Cost Inflation Could Add $280bn in Capital Expenditure for Offshore Wind Industry

Credit: Fokke Baarssen/AdobeStock
Credit: Fokke Baarssen/AdobeStock

In a Westwood survey on offshore wind cost inflation, nearly three-quarters of industry players indicated that they had started reviewing the viability of their projects in light of recent cost increases, with over 90% indicating that decision-making had slowed as a result. 

The survey and market analysis by Westwood explores the impact of inflation on global offshore wind development.

Peter Lloyd-Williams, Senior Commercial Wind Analyst, Westwood said: “Inflation has been one of the key challenges facing the global economy over the past 24 months, and offshore wind has been no exception, grappling with both specific and general inflationary factors. 

OEMs have incurred significant losses, while developers have delayed projects in the face of shrinking margins. However, precise details on the extent of rising prices and their proximate causes have - until now - remained elusive.”
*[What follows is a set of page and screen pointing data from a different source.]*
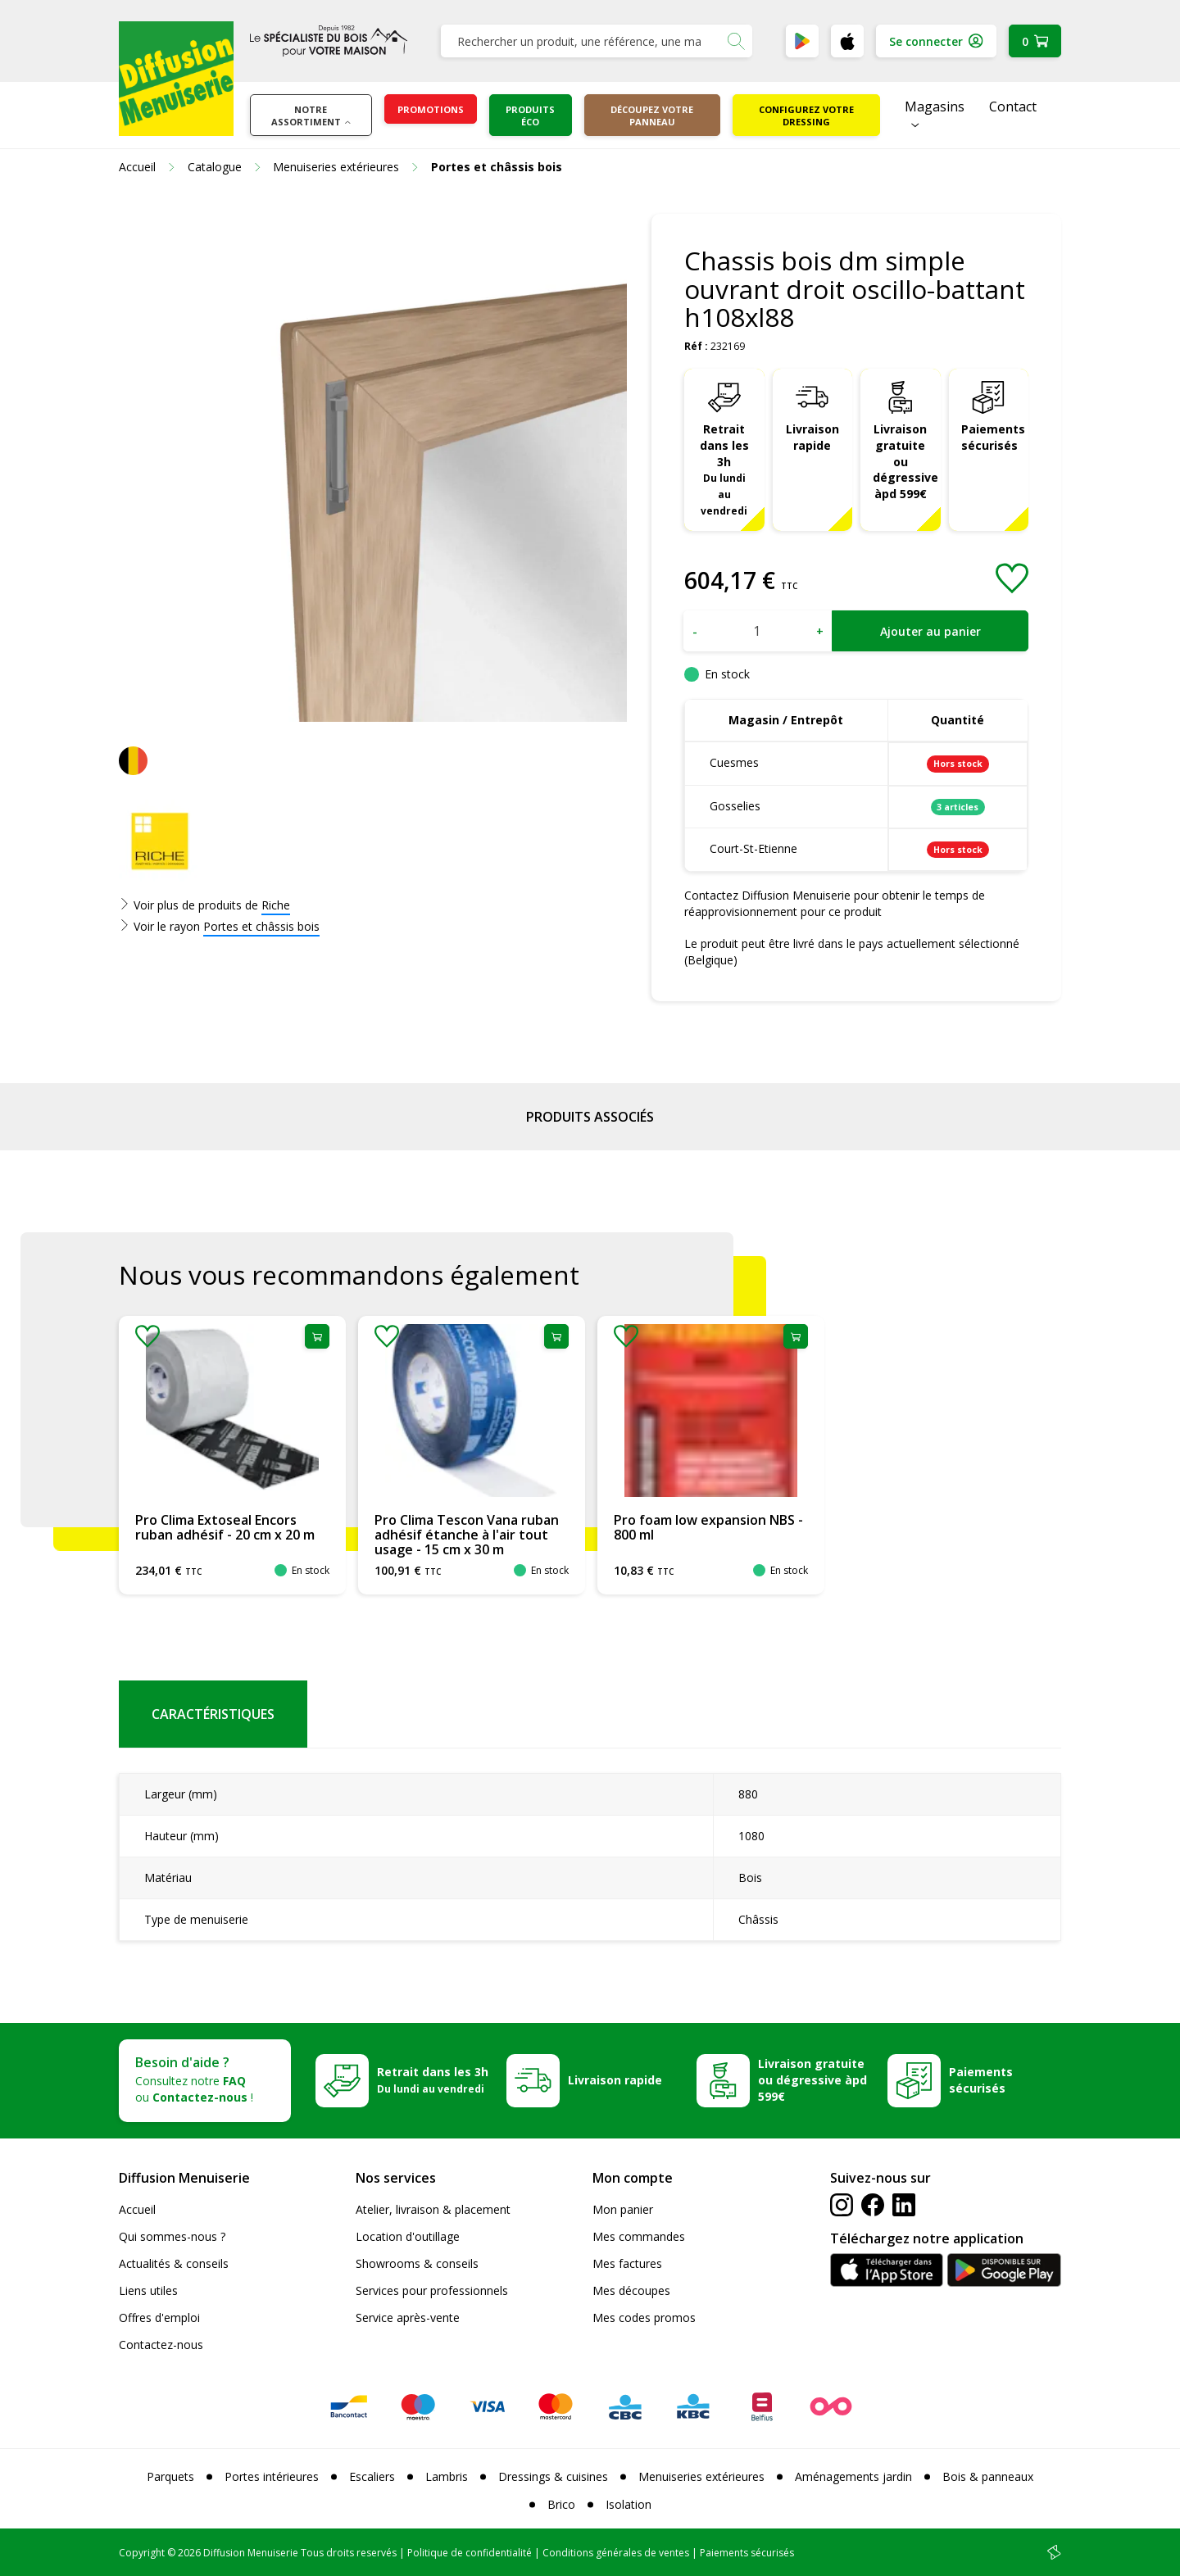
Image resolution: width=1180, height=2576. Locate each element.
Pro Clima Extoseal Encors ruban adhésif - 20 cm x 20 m (225, 1527)
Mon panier (622, 2209)
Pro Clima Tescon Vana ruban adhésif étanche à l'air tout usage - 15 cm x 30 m (466, 1534)
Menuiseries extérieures (701, 2476)
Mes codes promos (644, 2317)
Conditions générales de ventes (615, 2553)
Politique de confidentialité (469, 2553)
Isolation (628, 2504)
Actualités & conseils (174, 2263)
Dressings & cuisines (553, 2476)
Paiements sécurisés (993, 437)
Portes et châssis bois (261, 926)
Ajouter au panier (930, 631)
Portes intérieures (272, 2476)
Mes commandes (638, 2236)
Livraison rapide (812, 437)
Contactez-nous (161, 2344)
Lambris (446, 2476)
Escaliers (372, 2476)
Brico (561, 2504)
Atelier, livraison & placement (433, 2209)
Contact (1013, 107)
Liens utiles (148, 2290)
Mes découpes (631, 2290)
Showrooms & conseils (417, 2263)
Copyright (142, 2553)
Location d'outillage (408, 2236)
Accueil (137, 2209)
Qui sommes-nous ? (172, 2236)
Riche (275, 905)
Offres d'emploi (159, 2317)
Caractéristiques (213, 1714)
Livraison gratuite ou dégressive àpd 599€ (905, 461)
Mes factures (627, 2263)
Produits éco (530, 115)
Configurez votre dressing (806, 115)
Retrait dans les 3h (724, 469)
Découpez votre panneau (651, 115)
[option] (232, 1455)
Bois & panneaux (987, 2476)
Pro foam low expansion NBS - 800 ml (708, 1527)
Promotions (430, 109)
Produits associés (590, 1117)
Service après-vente (408, 2317)
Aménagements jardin (853, 2476)
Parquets (170, 2476)
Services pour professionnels (432, 2290)
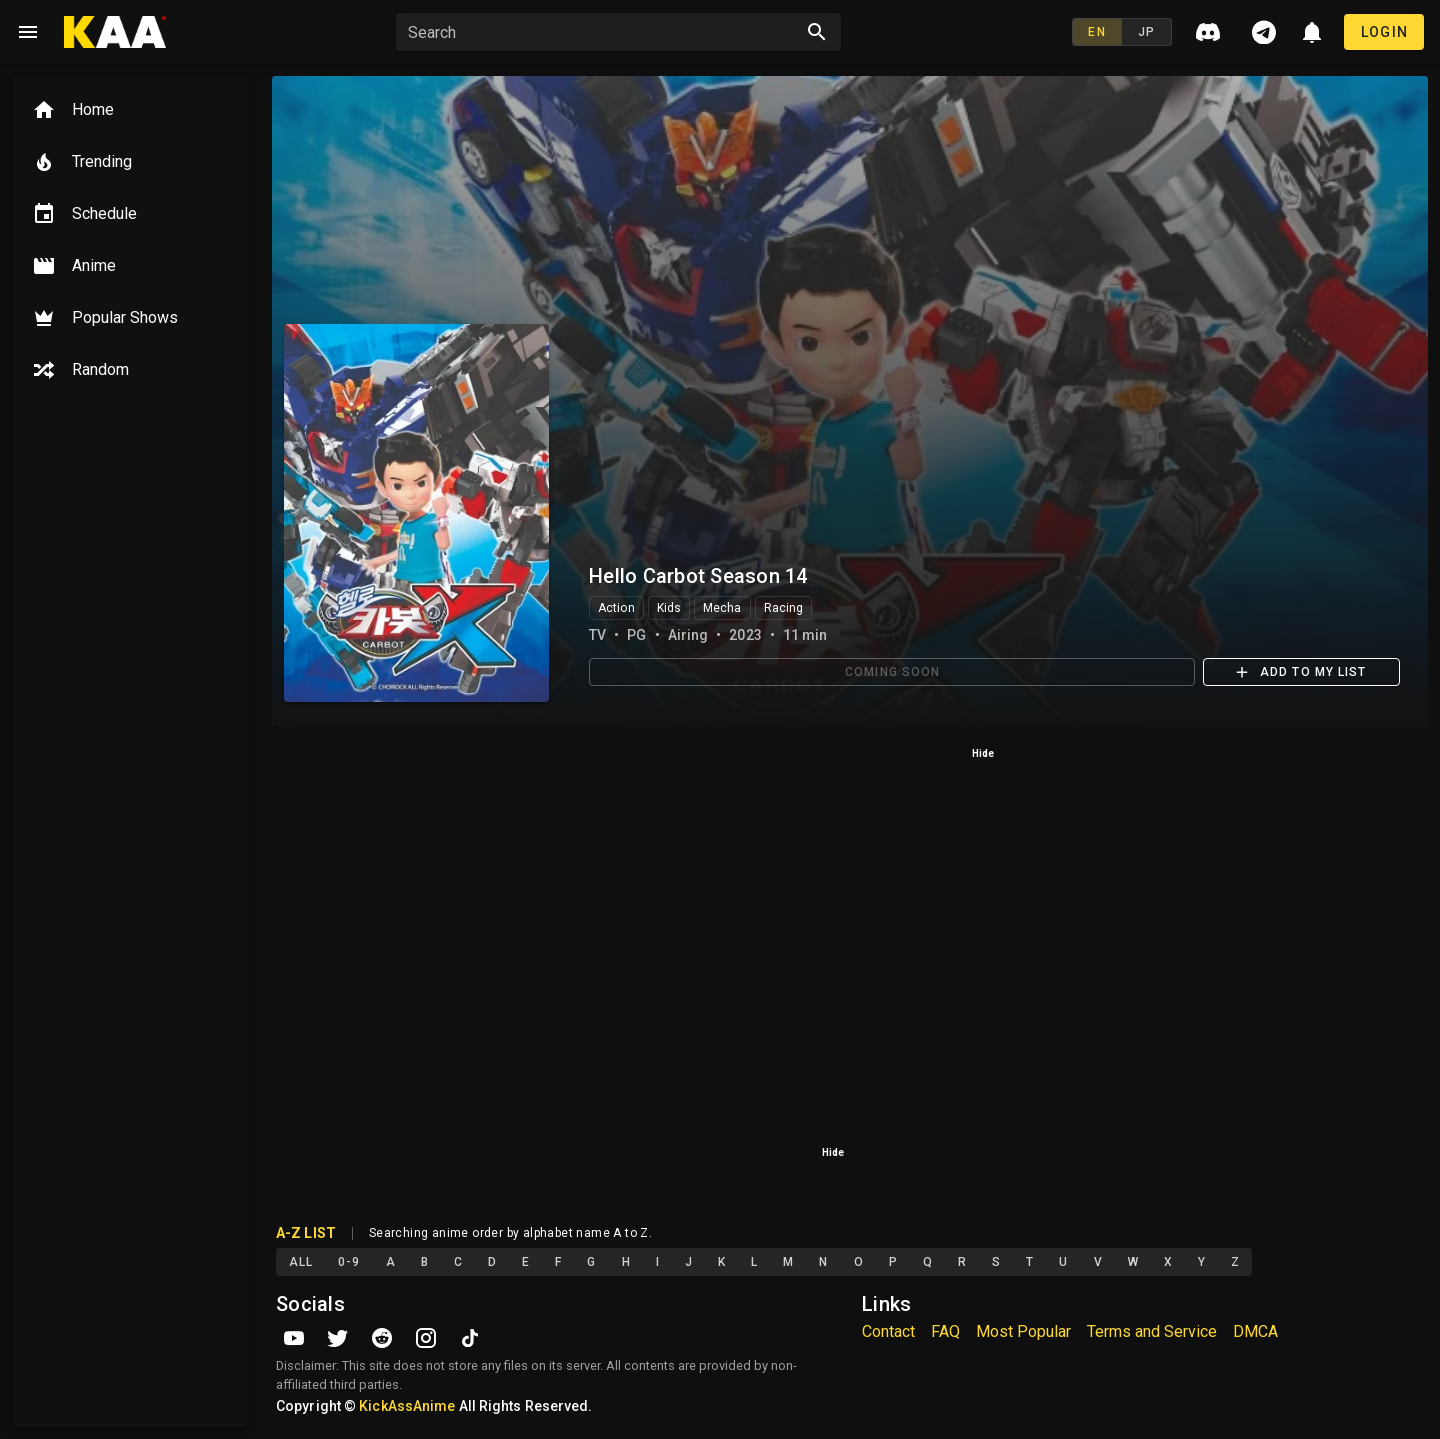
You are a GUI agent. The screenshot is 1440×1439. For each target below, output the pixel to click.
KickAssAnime (407, 1406)
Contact (888, 1331)
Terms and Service (1152, 1331)
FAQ (945, 1331)
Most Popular (1023, 1331)
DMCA (1255, 1331)
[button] (604, 32)
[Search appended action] (817, 32)
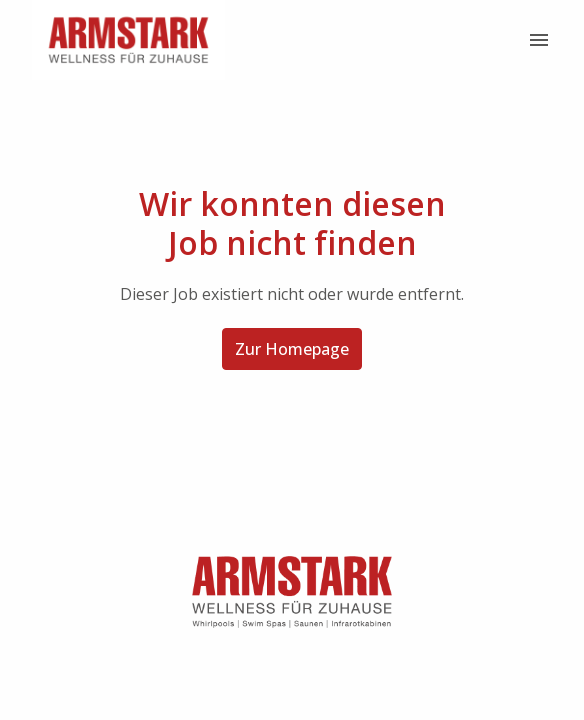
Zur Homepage (292, 349)
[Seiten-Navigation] (539, 40)
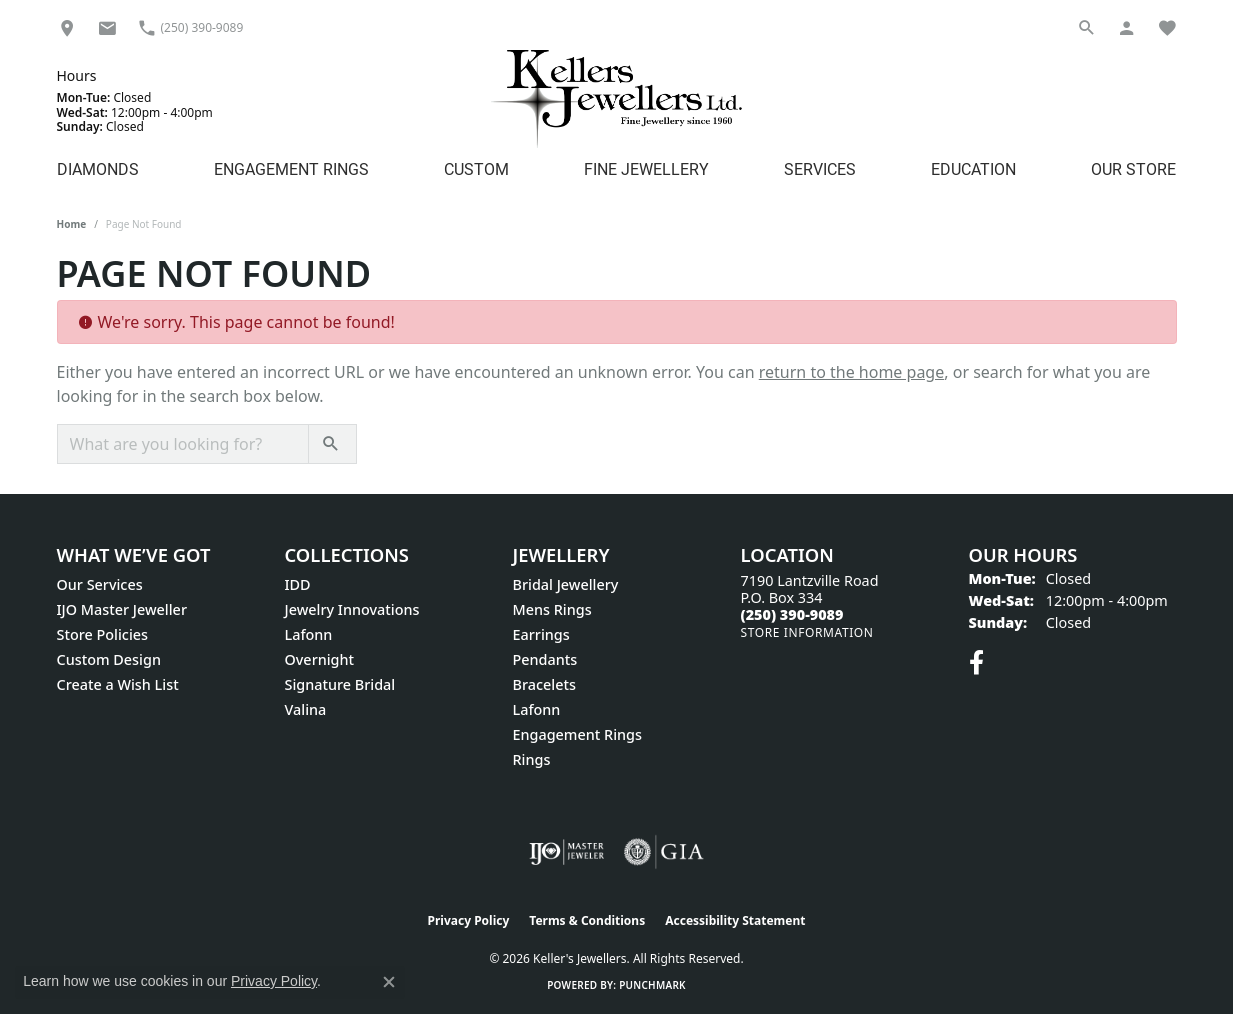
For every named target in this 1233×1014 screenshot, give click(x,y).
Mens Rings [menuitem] (552, 609)
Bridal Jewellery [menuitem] (566, 584)
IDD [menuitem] (298, 584)
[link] (67, 27)
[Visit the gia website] (664, 852)
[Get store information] (807, 632)
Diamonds (98, 168)
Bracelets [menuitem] (544, 684)
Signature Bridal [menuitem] (340, 684)
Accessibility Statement (735, 920)
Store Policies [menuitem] (103, 634)
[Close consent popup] (389, 982)
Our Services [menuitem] (100, 584)
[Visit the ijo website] (566, 852)
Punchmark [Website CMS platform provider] (652, 985)
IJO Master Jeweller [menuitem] (122, 609)
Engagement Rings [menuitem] (577, 734)
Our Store (1133, 168)
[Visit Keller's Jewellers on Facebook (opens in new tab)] (976, 663)
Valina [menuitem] (306, 709)
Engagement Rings (291, 168)
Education (973, 168)
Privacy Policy (469, 920)
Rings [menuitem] (532, 759)
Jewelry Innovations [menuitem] (352, 609)
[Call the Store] (792, 614)
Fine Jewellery (646, 168)
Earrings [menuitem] (541, 634)
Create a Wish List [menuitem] (118, 684)
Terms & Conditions (587, 920)
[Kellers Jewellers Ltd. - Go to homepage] (616, 98)
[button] (1087, 27)
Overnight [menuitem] (320, 659)
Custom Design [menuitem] (109, 659)
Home (72, 224)
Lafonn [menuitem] (309, 634)
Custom (476, 168)
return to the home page (852, 372)
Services (820, 168)
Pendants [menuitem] (545, 659)
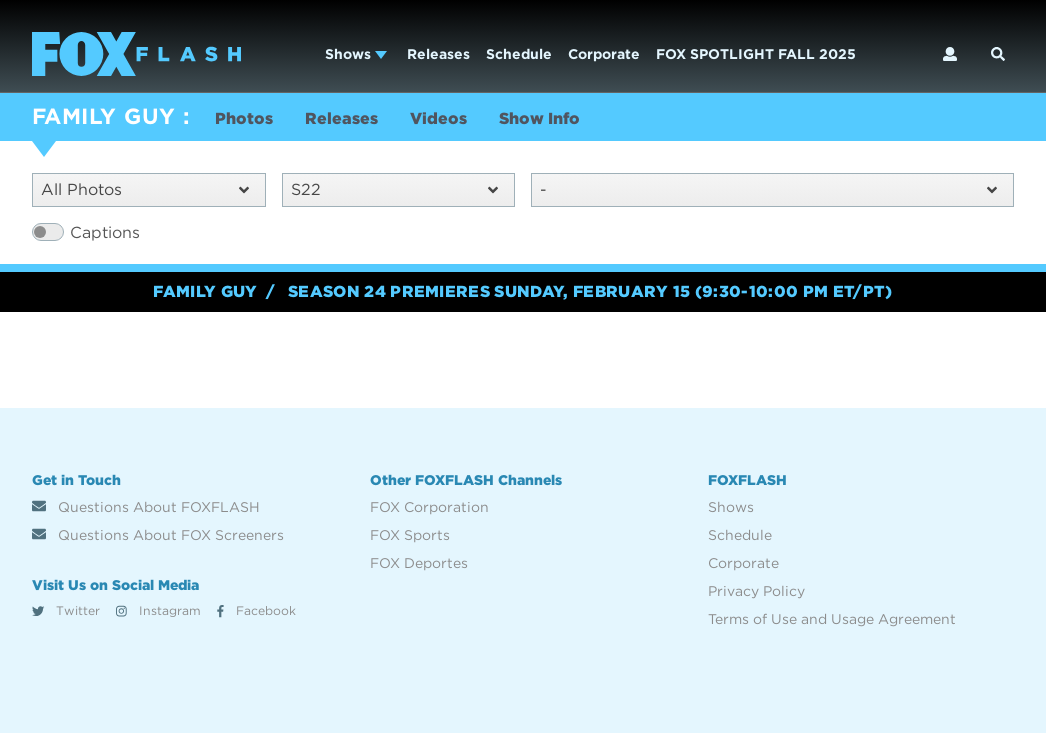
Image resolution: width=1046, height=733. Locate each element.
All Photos (145, 189)
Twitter (66, 610)
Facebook (256, 610)
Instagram (158, 610)
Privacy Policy (756, 591)
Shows (356, 54)
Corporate (604, 54)
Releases (438, 54)
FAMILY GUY (103, 116)
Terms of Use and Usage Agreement (832, 619)
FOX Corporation (429, 507)
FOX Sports (410, 535)
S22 (395, 189)
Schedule (519, 54)
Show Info (539, 118)
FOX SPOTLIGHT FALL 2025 (756, 54)
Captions (105, 232)
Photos (244, 118)
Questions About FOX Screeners (158, 535)
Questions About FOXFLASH (146, 507)
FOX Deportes (419, 563)
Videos (438, 118)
To address this information gap, Westwood’s market study in 1H 2023 explored three potential themes: the extent of cost inflation, the causes of cost inflation and its possible consequences.

"A plurality of respondents (32%) indicated that they had seen cost inflation of 11-20% since 2021, with a smaller number reporting cost increases north of 30%. In addition, some reported that financing and commodity prices specifically had risen by over 40%," Westwood said.

In response, Westwood’s internal analysis suggests that recent cost inflation could add roughly $280bn in capital expenditure for the offshore wind industry (ex-China) over the next decade.

 Financing this expenditure gap could ultimately take the form of higher offtake prices funded directly by consumers or indirectly through additional fiscal and tax incentives.

Lloyd-Williams continues: “With margins in many parts of the industry already being squeezed due to attempts to make offshore wind more cost competitive in general, cost inflation may prove extremely challenging for some businesses. At this stage, however, most of our respondents appeared committed to the offshore wind industry and were not seeking to reduce headcount or withdraw from the industry.”

Whatever happens next, industry players will be closely watching how a period of cost inflation affects a sector that has been defined by falling costs for some time.”